====== Excerpt to read ======

The Karma system is better than nothing, and also better than even simpler systems as Facebook’s like system, but the main problem is that it is too simple.
Presumably the Karma system is supposed to at least do two things:
1) Influence posters’ behaviour (e.g. if you get downvoted when writing in a certain way you’re likely to change)
2) Inform readers which posts and comments to read
However, it does not perform these tasks very efficiently, the reason being that it is so very unclear what we are voting on. People apply wildly different criteria. For instance, I would guess that some have a much lower threshold for throwing a downvote than others. Also, some primarily reward people who write posts containing objective information (as pointed out above), whereas others also reward other sorts of posts.
As someone pointed out somewere, there is also a bandwagon effect when it comes to voting, so that posts/comments with upvotes/downvotes are more likely to continue to be upvoted/downvoted. This means that a certain post which a lot of people would actually find interesting can get downvoted because of bad luck: the first voter uses non-standard criteria and his vote then influences subsequent voters.
All this means that both posters and readers can’t know exactly why it is that a certain post has got a certain amount of Karma. As a result, the present Karma system does not fulfil either task 1) or task 2) adequately. If you don’t know why a certain post got a certain amount of Karma, how can you know how to change your writing, and how can you decide whether to read it or not?
Of course, the comments give both readers and posters a better picture of what people think of the post, but saying this is a bit beside the point. If it doesn’t matter that the Karma system is less than satisfactory because you can read the comments, then why have the Karma system after all?

====== Data segment ======

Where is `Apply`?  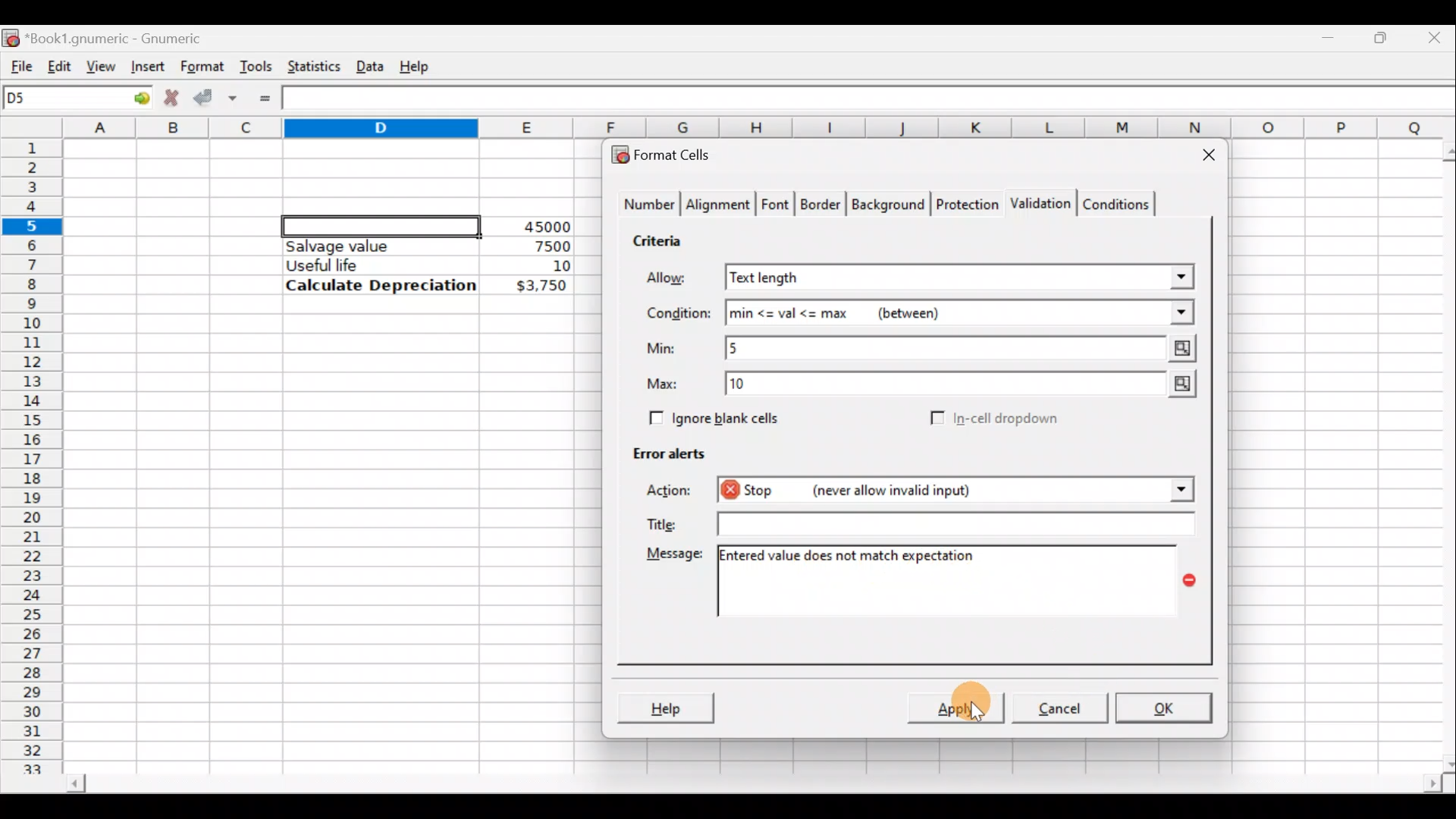
Apply is located at coordinates (958, 706).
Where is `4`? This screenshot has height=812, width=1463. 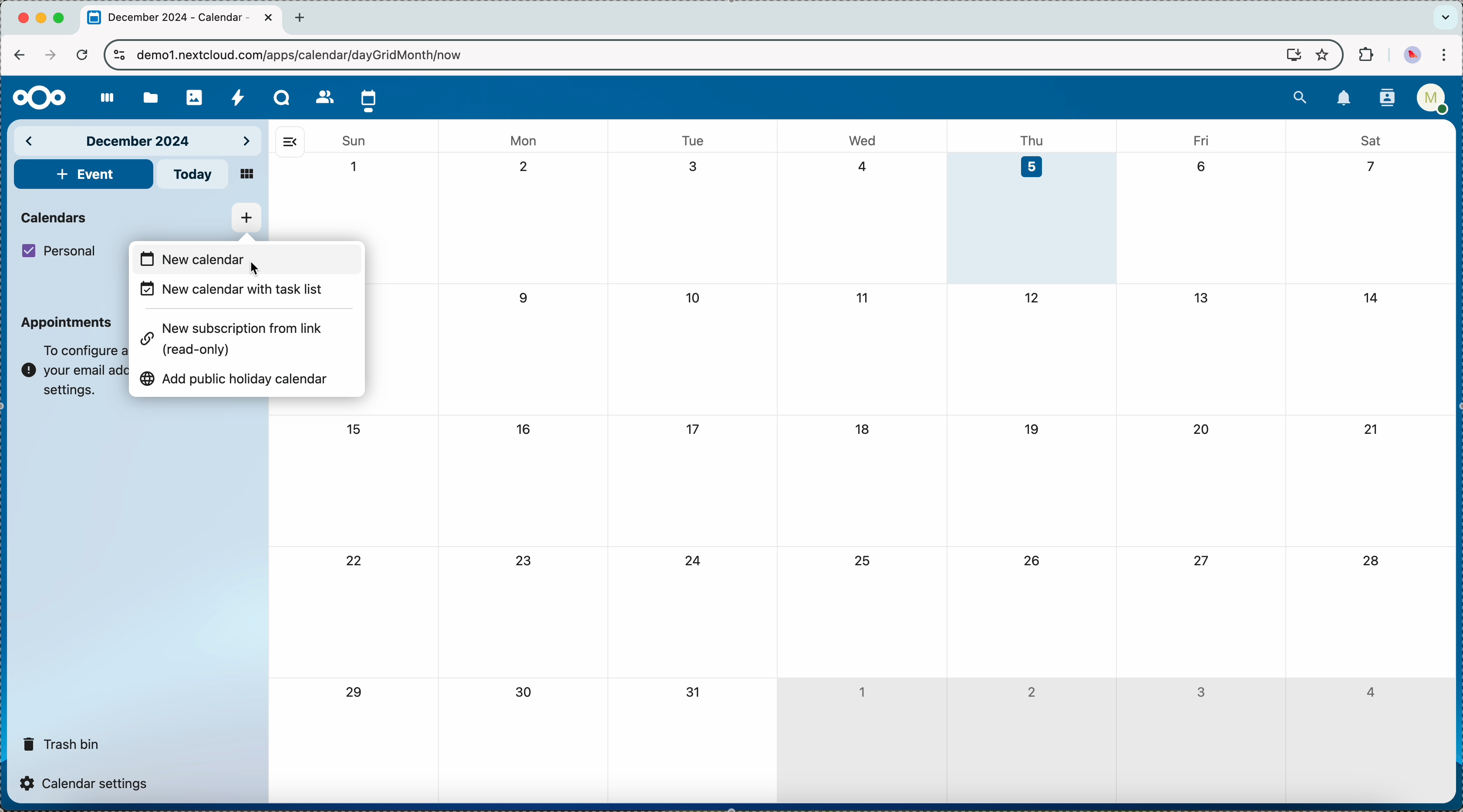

======

- [Jobs]
[1] What does the post on the Karma system call the main problem with the system?
[2] Copy the part of the post on the Karma system that opens with the words containing "As someone pointed" and closes with "influences subsequent voters.".
[3] Translate this sentence from the post on the Karma system into Spanish: "All this means that both posters and readers can’t know exactly why it is that a certain post has got a certain amount of Karma."
The lines come from a different source than the post on the Karma system.

- [Results]
[1] It is too simple.

[2]
As someone pointed out somewere, there is also a bandwagon effect when it comes to voting, so that posts/comments with upvotes/downvotes are more likely to continue to be upvoted/downvoted. This means that a certain post which a lot of people would actually find interesting can get downvoted because of bad luck: the first voter uses non-standard criteria and his vote then influences subsequent voters.

[3] Todo esto significa que ni quienes publican ni los lectores pueden saber exactamente por qué una determinada publicación ha obtenido una determinada cantidad de Karma.